Source code for flytekit.core.shim_task

from __future__ import annotations

from typing import Any, Generic, Optional, Type, TypeVar, Union, cast

from flytekit.core.context_manager import ExecutionParameters, ExecutionState, FlyteContext, FlyteContextManager
from flytekit.core.tracker import TrackedInstance
from flytekit.core.type_engine import TypeEngine
from flytekit.loggers import logger
from flytekit.models import dynamic_job as _dynamic_job
from flytekit.models import literals as _literal_models
from flytekit.models import task as _task_model



[docs]
class ExecutableTemplateShimTask(object):
    """
    The canonical ``@task`` decorated Python function task is pretty simple to reason about. At execution time (either
    locally or on a Flyte cluster), the function runs.

    This class, along with the ``ShimTaskExecutor`` class below, represents another execution pattern.

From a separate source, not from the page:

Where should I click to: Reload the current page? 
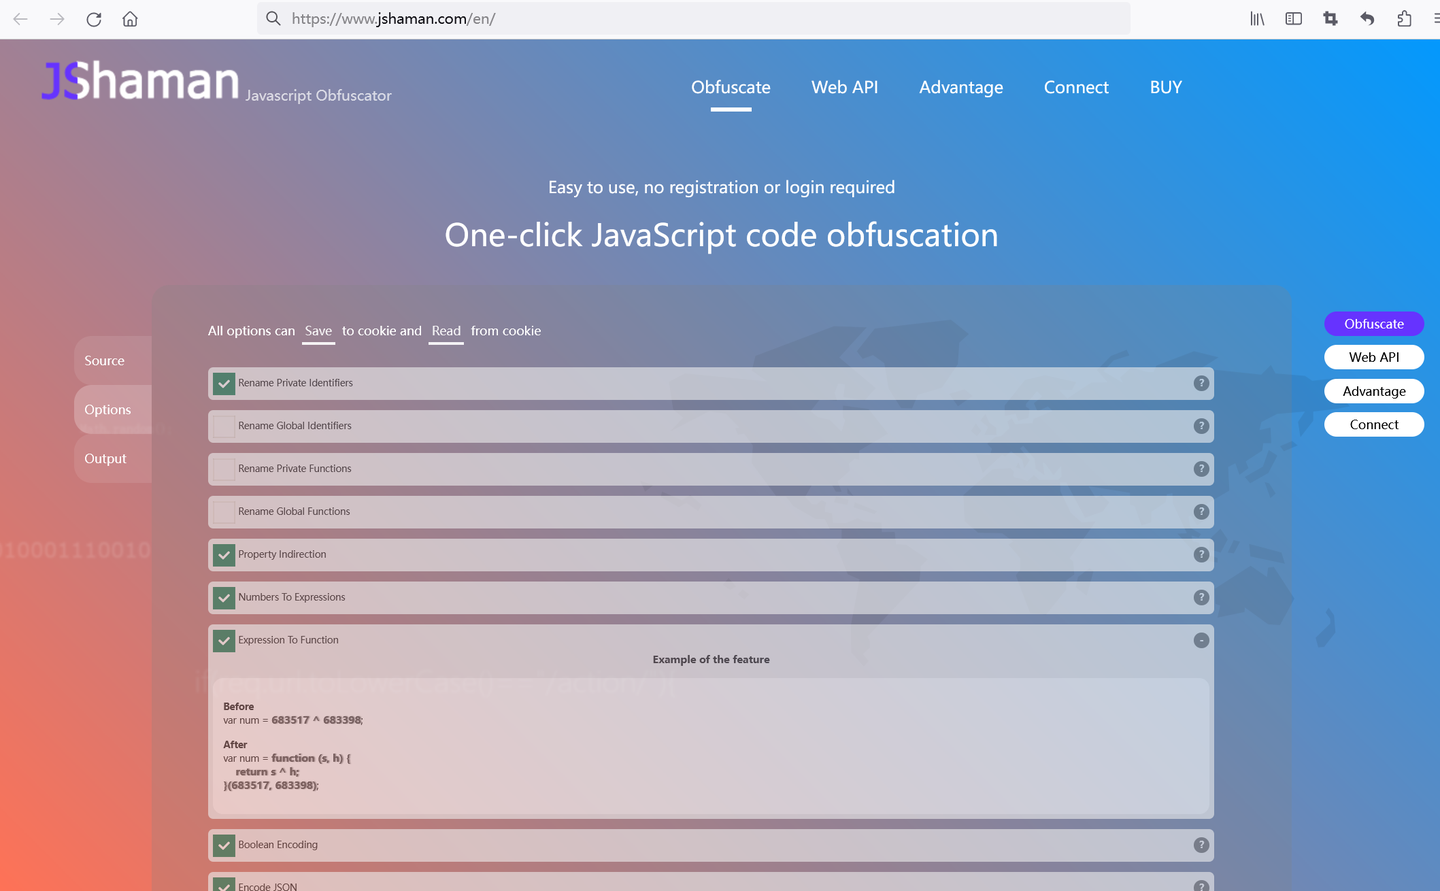click(x=93, y=18)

This pattern,
    has two components:

    * The ``TaskTemplate``, or something like it like a ``FlyteTask``.
    * An executor, which can use information from the task template (including the ``custom`` field)

    Basically at execution time (both locally and on a Flyte cluster), the task template is given to the executor,
    which is responsible for computing and returning the results.

    .. note::

       The interface at execution time will have to derived from the Flyte IDL interface, which means it may be lossy.
       This is because when a task is serialized from Python into the ``TaskTemplate`` some information is lost because
       Flyte IDL can't keep track of every single Python type (or Java type if writing in the Java flytekit).

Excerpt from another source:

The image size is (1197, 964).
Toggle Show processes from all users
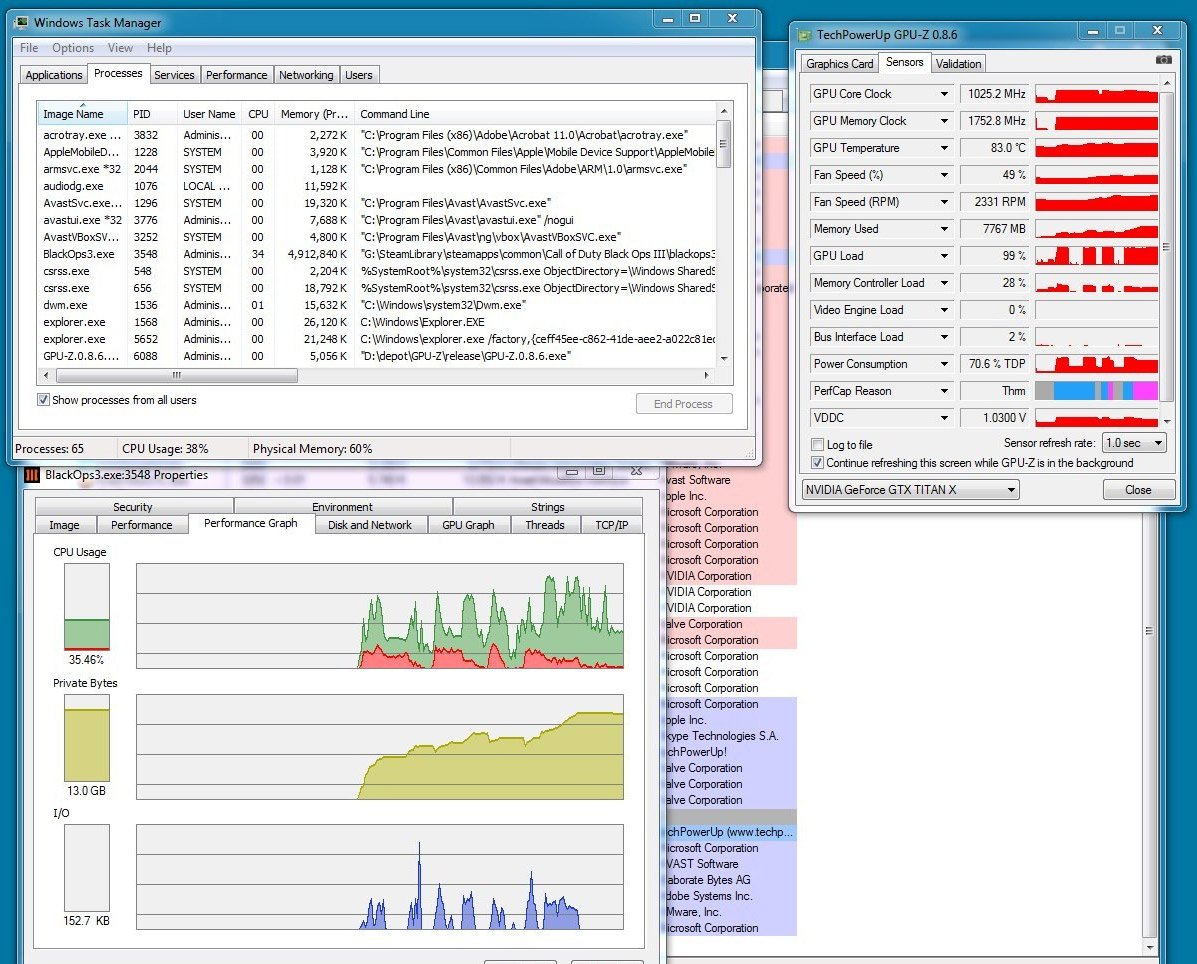pyautogui.click(x=44, y=400)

    This class also implements the ``dispatch_execute`` and ``execute`` functions to make it look like a ``PythonTask``
    that the ``entrypoint.py`` can execute, even though this class doesn't inherit from ``PythonTask``.
    """

    def __init__(self, tt: _task_model.TaskTemplate, executor_type: Type[ShimTaskExecutor], *args, **kwargs):
        self._executor_type = executor_type
        self._executor = executor_type()
        self._task_template = tt
        super().__init__(*args, **kwargs)

    @property
    def name(self) -> str:
        """Return the name of the underlying task."""
        if self._task_template is not None:
            return self._task_template.id.name
        # if not access the subclass's name
        return self._name  # type: ignore

    @property
    def task_template(self) -> _task_model.TaskTemplate:
        return self._task_template

    @property
    def executor(self) -> ShimTaskExecutor:
        return self._executor

    @property
    def executor_type(self) -> Type[ShimTaskExecutor]:
        return self._executor_type


[docs]
    def execute(self, **kwargs) -> Any:
        """
        Rather than running here, send everything to the executor.
        """
        return self.executor.execute_from_model(self.task_template, **kwargs)



[docs]
    def pre_execute(self, user_params: Optional[ExecutionParameters]) -> Optional[ExecutionParameters]:
        """
        This function is a stub, just here to keep dispatch_execute compatibility between this class and PythonTask.
        """
        return user_params



[docs]
    def post_execute(self, _: Optional[ExecutionParameters], rval: Any) -> Any:
        """
        This function is a stub, just here to keep dispatch_execute compatibility between this class and PythonTask.
        """
        return rval



[docs]
    def dispatch_execute(
        self, ctx: FlyteContext, input_literal_map: _literal_models.LiteralMap
    ) -> Union[_literal_models.LiteralMap, _dynamic_job.DynamicJobSpec]:
        """
        This function is largely similar to the base PythonTask, with the exception that we have to infer the Python
        interface before executing. Also, we refer to ``self.task_template`` rather than just ``self`` similar to task
        classes that derive from the base ``PythonTask``.
        """
        # Invoked before the task is executed
        new_user_params = self.pre_execute(ctx.user_space_params)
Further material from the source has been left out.